MV Wight Sky is a new design of roll-on/roll-off car and passenger ferry operating on Wightlink's Lymington to Yarmouth, Isle of Wight route.

History
Wight Sky was constructed at the Kraljevica shipyard in Croatia and launched on 12 April 2008. After fitting out, she left Croatia on 15 September 2008 and arrived in Portsmouth on 2 October 2008.

Design
Wight Sky, the second of three new vessels built for Wightlink, is a completely new design of vessel with more comfortable passenger facilities. The design by naval architects Hart Fenton & Company (now Houlder Ltd), utilises fixed and mobile mezzanine decks, complete disabled access and a larger cafe and sundeck area.  There is a passenger lift between the car deck and passenger decks.
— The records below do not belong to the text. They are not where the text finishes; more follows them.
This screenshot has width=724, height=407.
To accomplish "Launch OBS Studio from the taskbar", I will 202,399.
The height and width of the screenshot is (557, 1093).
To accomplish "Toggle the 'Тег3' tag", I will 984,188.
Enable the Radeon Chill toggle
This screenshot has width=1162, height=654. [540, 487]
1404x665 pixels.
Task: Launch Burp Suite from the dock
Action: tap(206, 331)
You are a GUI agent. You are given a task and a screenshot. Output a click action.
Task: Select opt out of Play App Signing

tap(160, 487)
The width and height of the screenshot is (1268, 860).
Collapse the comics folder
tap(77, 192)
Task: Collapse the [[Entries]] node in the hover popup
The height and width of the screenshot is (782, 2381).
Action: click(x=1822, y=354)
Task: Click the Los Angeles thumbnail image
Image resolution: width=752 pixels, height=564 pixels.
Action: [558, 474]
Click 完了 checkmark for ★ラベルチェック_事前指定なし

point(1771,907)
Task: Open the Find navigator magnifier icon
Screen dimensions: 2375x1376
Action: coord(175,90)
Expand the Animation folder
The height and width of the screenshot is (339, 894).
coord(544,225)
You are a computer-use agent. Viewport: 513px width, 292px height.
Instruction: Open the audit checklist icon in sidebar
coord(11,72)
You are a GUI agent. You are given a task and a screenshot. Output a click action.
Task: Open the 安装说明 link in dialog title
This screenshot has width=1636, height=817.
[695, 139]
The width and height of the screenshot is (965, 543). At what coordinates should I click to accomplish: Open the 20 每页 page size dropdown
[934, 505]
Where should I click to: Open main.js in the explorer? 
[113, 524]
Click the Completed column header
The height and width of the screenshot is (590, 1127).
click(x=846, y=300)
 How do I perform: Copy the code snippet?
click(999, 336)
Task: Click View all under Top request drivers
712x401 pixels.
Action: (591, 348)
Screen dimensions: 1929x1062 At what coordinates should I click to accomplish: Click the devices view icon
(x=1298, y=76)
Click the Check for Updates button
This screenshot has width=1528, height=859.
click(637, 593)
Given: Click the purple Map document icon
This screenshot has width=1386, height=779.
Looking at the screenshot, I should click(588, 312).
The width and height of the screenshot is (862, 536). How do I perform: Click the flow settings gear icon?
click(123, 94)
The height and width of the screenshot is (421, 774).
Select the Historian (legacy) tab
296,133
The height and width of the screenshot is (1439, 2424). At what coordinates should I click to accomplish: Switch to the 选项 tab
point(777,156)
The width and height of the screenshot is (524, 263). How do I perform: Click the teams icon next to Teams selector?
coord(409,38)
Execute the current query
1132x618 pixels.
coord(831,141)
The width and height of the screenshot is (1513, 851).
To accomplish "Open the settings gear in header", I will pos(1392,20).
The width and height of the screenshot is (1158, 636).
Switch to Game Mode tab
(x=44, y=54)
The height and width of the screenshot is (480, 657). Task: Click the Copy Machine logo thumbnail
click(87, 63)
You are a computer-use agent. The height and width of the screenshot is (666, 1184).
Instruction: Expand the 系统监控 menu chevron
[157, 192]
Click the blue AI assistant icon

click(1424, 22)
The new vessels do not have the additional third deck of the old C-class ferries, with the space incorporated into the passenger lounges. They are intended to last as long as the C-class vessels they replace.

Service
Wight Sky is in service on the Yarmouth-Lymington crossing, with her sister ships Wight Light and Wight Sun. The Wight class vessels should be able to run to the existing timetable, with a scheduled crossing time of 30 minutes and 15 minutes turnaround.

The three previous vessels that ran the Lymington to Yarmouth route were retired and initially stored at Portsmouth. 35-year-old Cenred was brought back into service on 12 March 2009, when Wight Light broke down and was taken out of service for repairs to her hydraulic ramp.